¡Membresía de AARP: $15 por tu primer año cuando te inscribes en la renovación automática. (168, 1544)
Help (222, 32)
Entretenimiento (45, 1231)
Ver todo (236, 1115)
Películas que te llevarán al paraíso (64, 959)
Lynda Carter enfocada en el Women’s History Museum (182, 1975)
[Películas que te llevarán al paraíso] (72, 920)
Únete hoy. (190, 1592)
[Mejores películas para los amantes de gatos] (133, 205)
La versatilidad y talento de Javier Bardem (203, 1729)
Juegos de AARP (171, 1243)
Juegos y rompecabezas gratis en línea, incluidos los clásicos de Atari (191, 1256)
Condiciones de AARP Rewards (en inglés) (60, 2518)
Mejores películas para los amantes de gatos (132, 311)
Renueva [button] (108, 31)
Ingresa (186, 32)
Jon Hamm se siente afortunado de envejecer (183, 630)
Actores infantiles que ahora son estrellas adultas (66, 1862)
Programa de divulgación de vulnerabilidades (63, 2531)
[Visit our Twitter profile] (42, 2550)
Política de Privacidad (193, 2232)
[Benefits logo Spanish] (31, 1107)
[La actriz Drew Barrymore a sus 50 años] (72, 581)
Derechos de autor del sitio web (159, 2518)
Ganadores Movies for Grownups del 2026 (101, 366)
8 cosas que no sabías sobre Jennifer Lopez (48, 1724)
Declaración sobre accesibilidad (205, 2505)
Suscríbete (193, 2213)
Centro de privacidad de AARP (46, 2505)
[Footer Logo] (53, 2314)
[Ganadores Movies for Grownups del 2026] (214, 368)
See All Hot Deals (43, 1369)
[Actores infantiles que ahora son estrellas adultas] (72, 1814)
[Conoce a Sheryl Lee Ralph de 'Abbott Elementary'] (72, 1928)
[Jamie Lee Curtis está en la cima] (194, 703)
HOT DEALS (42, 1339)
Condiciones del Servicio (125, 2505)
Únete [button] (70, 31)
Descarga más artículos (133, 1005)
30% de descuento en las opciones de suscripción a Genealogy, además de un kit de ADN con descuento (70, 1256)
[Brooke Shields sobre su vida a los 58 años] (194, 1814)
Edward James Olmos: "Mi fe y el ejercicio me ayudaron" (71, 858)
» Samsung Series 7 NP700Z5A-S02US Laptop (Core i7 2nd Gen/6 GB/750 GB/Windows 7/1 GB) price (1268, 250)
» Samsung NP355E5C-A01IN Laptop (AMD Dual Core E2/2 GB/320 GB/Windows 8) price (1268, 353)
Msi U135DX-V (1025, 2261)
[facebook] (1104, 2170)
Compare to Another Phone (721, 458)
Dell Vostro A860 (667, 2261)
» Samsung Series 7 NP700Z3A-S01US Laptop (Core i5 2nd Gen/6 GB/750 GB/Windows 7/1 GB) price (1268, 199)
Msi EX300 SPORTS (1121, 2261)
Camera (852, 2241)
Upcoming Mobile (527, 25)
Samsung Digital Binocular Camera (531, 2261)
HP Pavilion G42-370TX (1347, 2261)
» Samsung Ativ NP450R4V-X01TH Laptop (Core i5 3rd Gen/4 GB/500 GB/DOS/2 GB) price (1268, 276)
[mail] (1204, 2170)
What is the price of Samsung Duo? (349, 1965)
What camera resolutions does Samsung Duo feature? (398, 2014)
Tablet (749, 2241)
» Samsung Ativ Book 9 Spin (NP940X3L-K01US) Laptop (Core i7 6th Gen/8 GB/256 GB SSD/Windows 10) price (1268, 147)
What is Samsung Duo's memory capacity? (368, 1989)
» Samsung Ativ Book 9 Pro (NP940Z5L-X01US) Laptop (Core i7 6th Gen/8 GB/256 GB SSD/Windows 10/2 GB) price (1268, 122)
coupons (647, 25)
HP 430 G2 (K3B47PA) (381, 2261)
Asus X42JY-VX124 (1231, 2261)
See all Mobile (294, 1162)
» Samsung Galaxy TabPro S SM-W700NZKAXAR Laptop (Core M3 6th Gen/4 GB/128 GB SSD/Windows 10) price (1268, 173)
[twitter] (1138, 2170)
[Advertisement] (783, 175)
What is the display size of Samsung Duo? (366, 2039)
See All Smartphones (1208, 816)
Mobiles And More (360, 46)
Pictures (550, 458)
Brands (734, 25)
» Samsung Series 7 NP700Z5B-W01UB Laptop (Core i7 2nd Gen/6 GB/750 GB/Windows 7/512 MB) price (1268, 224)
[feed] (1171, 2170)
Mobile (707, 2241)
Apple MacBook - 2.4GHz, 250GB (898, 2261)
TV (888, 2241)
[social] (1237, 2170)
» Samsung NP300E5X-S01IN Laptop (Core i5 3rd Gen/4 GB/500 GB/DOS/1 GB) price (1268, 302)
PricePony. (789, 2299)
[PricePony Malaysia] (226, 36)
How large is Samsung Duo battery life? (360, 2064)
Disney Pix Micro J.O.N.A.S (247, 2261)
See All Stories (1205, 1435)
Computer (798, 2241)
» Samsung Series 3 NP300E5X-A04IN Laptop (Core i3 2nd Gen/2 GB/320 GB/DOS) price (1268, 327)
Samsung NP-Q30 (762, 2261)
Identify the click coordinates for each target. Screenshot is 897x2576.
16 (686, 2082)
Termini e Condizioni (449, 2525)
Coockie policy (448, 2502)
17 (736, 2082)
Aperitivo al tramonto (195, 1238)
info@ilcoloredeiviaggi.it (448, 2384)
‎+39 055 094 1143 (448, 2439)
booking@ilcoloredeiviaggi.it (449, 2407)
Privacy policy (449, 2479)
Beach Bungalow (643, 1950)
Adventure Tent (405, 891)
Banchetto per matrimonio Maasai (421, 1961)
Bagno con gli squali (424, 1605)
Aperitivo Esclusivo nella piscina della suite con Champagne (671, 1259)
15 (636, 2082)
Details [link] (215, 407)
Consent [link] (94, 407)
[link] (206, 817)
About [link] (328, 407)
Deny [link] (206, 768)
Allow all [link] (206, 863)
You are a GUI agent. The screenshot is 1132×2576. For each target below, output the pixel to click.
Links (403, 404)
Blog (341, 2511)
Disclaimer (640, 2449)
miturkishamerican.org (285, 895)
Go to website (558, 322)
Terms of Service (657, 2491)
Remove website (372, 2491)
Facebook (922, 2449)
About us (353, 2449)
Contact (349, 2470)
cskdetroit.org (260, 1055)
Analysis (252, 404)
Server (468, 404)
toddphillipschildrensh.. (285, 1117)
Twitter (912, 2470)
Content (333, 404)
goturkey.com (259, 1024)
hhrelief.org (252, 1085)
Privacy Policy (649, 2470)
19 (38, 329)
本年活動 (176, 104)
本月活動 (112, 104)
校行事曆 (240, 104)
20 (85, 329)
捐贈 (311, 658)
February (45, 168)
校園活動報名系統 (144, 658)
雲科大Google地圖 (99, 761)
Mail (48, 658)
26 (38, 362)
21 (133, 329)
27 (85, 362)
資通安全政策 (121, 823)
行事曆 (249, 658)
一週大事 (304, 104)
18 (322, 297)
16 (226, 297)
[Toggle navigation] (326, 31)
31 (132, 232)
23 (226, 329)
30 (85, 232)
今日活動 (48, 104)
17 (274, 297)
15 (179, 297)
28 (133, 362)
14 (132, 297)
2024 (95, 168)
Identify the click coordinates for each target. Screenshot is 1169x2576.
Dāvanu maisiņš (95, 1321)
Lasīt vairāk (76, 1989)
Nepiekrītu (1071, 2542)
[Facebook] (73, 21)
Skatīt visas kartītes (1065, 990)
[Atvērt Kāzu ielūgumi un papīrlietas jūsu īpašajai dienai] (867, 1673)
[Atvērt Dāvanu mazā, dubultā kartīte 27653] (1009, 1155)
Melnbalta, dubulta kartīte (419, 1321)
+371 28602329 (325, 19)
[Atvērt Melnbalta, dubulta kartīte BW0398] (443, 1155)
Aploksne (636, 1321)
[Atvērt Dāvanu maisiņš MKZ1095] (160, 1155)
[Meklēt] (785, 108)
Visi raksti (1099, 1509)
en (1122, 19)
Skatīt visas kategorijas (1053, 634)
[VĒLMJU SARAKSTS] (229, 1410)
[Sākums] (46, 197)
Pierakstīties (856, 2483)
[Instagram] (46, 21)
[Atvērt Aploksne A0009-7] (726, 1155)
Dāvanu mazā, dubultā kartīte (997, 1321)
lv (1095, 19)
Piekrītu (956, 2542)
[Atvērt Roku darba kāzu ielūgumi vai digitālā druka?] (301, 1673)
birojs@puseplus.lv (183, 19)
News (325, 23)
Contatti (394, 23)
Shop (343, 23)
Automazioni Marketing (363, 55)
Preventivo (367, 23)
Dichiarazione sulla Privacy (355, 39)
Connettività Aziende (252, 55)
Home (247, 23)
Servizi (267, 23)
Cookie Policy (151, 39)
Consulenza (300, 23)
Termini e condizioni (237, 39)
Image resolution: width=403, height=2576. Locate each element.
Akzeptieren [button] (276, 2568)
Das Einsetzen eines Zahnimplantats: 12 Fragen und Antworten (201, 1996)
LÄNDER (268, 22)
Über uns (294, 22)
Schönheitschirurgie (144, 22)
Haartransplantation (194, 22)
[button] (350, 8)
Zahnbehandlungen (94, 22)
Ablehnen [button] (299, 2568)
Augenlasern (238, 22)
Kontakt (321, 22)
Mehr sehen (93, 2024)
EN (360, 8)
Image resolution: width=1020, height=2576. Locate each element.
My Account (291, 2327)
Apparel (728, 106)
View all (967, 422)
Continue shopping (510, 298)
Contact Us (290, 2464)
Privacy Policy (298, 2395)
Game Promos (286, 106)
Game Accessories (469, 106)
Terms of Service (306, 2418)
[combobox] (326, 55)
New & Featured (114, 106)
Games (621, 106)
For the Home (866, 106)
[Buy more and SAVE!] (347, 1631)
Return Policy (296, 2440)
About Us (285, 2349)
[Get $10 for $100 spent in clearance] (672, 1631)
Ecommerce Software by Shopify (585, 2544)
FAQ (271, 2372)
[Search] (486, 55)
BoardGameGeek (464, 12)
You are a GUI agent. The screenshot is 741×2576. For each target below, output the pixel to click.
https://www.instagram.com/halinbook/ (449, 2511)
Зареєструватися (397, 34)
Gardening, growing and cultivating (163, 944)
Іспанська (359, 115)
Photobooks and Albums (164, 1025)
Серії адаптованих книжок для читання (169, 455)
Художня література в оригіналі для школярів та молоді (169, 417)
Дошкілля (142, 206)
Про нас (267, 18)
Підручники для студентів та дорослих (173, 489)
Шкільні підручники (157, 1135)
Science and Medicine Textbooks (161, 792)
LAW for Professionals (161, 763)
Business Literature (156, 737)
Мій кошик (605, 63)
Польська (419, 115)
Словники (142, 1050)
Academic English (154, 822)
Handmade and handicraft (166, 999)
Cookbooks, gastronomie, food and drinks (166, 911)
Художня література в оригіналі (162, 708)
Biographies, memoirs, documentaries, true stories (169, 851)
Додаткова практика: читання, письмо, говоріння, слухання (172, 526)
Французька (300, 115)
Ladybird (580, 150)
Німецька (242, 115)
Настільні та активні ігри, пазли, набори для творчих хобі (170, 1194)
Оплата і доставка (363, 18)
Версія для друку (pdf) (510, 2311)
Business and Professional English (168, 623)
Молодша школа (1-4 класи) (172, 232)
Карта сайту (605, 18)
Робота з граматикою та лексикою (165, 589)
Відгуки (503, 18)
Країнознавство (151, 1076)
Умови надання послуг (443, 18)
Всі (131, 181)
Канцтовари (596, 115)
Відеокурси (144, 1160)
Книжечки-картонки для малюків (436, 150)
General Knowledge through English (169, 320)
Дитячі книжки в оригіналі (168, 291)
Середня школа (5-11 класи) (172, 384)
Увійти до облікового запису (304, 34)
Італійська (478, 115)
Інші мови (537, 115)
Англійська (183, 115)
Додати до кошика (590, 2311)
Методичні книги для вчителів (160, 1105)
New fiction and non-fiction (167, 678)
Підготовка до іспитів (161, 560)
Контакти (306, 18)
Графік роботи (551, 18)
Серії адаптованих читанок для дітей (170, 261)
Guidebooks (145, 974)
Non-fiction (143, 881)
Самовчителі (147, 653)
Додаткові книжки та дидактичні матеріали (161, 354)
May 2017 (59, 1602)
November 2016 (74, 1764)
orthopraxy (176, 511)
---------------
WHAT YOU ARE ASKED TO DO → Search the data for the string "Condiciones" and copy each line where it appears.

OUTPUT FOR THIS EXERCISE →
Condiciones de AARP Rewards (en inglés) (60, 2518)
Condiciones del Servicio (125, 2505)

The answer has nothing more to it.